* **BRIEF**
How many lines in the data below include the word "sheet"? State the number alone.

Data records
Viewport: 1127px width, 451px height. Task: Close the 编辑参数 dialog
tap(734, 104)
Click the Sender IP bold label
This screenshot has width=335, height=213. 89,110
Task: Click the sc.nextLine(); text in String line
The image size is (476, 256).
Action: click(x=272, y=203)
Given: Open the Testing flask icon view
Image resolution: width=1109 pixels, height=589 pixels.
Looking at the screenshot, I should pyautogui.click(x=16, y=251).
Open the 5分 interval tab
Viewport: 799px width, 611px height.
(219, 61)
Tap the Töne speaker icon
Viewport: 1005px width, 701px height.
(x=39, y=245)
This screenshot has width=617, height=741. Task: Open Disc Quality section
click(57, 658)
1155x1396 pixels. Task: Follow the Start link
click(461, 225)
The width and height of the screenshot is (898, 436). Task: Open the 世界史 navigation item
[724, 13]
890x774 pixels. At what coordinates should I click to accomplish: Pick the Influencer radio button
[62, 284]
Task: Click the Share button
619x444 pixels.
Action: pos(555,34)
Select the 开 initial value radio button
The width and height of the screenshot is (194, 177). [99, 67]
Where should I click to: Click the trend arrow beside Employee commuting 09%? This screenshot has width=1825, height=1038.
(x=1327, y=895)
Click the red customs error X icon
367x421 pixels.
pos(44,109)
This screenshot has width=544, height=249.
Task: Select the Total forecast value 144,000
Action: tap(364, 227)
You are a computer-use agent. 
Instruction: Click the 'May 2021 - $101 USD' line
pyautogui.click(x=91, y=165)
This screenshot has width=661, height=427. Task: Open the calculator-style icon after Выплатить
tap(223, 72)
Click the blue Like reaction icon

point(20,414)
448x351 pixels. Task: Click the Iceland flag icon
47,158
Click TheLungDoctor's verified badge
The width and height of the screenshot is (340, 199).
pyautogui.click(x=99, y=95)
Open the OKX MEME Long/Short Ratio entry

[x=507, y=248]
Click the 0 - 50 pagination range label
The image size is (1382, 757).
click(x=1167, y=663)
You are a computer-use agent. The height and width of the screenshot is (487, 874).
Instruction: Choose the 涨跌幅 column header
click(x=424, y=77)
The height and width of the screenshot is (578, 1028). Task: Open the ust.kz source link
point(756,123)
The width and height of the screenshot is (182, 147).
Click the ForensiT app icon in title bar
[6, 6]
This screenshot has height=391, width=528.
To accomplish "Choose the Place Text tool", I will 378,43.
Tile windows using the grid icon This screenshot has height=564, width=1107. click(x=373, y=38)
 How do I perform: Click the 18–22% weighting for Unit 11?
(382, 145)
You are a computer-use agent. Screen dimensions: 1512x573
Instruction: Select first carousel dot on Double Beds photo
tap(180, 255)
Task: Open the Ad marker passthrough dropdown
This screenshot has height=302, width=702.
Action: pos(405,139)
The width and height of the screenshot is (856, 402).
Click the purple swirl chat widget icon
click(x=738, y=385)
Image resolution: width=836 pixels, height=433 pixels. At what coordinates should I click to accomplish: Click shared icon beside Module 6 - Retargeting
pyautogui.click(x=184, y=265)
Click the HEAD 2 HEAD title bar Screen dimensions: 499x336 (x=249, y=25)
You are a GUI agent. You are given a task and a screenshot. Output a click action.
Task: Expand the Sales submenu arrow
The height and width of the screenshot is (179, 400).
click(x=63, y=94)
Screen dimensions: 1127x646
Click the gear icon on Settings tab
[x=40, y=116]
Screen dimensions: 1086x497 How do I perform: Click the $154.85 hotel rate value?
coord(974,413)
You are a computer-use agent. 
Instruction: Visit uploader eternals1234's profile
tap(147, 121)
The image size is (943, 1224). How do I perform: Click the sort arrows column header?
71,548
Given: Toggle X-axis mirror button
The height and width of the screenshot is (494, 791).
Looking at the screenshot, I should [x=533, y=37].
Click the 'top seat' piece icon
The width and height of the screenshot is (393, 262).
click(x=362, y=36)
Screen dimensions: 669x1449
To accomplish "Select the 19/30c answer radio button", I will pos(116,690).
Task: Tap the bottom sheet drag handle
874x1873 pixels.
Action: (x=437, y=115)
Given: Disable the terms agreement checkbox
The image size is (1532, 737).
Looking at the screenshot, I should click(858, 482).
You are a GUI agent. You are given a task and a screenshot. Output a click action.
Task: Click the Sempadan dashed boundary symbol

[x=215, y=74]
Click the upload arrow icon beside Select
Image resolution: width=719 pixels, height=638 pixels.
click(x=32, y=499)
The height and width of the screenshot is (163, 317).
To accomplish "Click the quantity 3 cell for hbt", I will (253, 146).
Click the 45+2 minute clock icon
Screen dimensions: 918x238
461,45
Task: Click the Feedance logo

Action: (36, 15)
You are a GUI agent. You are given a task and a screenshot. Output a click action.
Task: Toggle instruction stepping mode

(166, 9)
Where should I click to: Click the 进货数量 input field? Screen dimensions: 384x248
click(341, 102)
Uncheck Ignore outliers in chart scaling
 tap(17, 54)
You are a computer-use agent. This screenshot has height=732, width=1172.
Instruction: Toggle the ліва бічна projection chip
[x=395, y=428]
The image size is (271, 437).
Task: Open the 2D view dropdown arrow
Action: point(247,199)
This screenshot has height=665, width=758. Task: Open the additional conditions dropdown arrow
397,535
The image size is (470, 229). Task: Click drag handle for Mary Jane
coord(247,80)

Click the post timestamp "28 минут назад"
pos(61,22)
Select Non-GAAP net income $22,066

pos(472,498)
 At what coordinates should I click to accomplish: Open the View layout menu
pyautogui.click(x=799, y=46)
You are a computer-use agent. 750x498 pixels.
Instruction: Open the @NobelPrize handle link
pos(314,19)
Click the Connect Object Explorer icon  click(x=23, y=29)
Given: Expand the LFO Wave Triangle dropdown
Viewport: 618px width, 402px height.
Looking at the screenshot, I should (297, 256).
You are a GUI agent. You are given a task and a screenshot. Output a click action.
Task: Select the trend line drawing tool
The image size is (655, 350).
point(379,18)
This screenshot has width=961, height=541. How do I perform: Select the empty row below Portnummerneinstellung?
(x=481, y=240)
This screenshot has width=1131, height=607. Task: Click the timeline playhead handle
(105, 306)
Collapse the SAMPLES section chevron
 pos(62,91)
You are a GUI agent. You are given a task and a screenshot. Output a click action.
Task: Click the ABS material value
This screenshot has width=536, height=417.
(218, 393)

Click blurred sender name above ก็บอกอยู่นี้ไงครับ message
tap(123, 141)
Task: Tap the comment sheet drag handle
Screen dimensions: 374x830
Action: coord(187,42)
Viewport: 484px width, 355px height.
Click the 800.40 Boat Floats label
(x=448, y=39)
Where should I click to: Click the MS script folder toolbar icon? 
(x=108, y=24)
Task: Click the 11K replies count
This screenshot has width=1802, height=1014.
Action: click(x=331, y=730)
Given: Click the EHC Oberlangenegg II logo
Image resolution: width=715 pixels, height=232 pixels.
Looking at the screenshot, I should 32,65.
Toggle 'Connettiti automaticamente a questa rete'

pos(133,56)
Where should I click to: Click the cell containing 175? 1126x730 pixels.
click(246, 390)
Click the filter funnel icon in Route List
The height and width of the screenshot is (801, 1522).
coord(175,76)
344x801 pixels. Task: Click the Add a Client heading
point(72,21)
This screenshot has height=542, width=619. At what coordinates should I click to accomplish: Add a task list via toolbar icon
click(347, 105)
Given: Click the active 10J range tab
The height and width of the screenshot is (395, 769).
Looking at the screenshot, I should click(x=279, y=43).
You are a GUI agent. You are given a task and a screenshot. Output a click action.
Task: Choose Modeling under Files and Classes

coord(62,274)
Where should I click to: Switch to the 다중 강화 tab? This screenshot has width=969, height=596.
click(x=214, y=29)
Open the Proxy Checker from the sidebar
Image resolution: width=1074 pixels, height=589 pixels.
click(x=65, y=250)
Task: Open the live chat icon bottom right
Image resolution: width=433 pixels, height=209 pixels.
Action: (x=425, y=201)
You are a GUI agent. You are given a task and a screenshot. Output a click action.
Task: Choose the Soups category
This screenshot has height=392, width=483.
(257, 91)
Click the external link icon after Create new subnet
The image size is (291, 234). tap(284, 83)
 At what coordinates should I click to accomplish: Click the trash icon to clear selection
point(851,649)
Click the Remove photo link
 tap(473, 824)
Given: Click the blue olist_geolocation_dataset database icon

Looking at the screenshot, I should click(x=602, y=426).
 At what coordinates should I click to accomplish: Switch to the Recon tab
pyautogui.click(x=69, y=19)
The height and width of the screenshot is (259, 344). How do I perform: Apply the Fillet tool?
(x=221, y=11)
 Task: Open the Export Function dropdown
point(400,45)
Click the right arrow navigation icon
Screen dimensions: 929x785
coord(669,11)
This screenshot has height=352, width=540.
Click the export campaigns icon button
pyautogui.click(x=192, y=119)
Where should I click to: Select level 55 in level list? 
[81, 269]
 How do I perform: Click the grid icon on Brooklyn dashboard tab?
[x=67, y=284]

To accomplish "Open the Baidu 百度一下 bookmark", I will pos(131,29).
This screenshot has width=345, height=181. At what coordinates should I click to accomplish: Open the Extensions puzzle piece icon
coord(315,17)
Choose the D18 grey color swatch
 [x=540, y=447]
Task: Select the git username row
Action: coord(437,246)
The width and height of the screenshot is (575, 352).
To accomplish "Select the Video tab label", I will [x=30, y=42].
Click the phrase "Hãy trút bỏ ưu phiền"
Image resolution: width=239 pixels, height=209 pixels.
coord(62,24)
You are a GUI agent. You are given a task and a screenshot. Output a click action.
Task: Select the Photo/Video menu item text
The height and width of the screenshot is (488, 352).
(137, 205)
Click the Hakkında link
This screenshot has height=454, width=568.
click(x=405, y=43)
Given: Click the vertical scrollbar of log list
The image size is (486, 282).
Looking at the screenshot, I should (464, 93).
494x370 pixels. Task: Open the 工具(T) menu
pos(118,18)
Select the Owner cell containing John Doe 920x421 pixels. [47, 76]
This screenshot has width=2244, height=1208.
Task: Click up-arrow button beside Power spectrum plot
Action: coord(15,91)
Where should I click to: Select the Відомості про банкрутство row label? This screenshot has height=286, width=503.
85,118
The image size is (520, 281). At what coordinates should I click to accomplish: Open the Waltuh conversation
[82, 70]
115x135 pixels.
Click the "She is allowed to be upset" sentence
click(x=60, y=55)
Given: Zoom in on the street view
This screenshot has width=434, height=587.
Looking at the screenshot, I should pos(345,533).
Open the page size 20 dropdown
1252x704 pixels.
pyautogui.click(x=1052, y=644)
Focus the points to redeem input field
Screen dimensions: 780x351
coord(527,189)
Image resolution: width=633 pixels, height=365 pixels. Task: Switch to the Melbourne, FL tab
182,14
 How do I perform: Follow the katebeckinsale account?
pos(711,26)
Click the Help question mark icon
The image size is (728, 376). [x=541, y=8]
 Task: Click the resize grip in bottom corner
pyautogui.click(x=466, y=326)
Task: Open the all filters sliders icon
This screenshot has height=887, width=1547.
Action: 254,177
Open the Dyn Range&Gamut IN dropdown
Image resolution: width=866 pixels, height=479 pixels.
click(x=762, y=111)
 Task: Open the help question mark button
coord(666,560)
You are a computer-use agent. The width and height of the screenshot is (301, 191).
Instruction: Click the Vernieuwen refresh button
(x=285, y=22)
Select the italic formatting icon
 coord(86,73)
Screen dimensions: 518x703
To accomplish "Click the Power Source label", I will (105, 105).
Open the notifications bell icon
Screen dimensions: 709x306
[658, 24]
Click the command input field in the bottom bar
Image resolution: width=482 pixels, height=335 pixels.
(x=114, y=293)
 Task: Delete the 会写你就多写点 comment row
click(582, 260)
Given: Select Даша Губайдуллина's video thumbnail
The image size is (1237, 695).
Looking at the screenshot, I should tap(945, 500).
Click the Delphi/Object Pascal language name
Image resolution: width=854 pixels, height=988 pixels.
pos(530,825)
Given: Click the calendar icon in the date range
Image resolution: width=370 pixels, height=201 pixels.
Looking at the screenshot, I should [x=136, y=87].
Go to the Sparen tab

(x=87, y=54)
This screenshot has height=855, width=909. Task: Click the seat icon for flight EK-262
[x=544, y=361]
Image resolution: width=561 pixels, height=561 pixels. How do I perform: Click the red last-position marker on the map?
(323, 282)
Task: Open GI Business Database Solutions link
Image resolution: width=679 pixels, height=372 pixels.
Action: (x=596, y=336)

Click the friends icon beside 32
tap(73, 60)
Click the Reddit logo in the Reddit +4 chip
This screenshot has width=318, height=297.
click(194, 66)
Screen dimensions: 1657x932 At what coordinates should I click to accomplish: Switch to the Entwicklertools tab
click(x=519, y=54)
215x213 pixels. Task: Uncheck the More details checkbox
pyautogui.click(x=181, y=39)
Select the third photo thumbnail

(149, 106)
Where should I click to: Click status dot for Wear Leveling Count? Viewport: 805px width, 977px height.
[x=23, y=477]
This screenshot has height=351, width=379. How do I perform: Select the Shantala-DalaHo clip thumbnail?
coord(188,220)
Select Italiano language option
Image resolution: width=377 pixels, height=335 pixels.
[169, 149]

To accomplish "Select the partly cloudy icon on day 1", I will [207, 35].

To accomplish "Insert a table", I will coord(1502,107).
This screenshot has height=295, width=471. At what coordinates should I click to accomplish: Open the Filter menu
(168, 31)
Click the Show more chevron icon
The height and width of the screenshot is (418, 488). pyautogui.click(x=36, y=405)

* **TASK RESULT**
2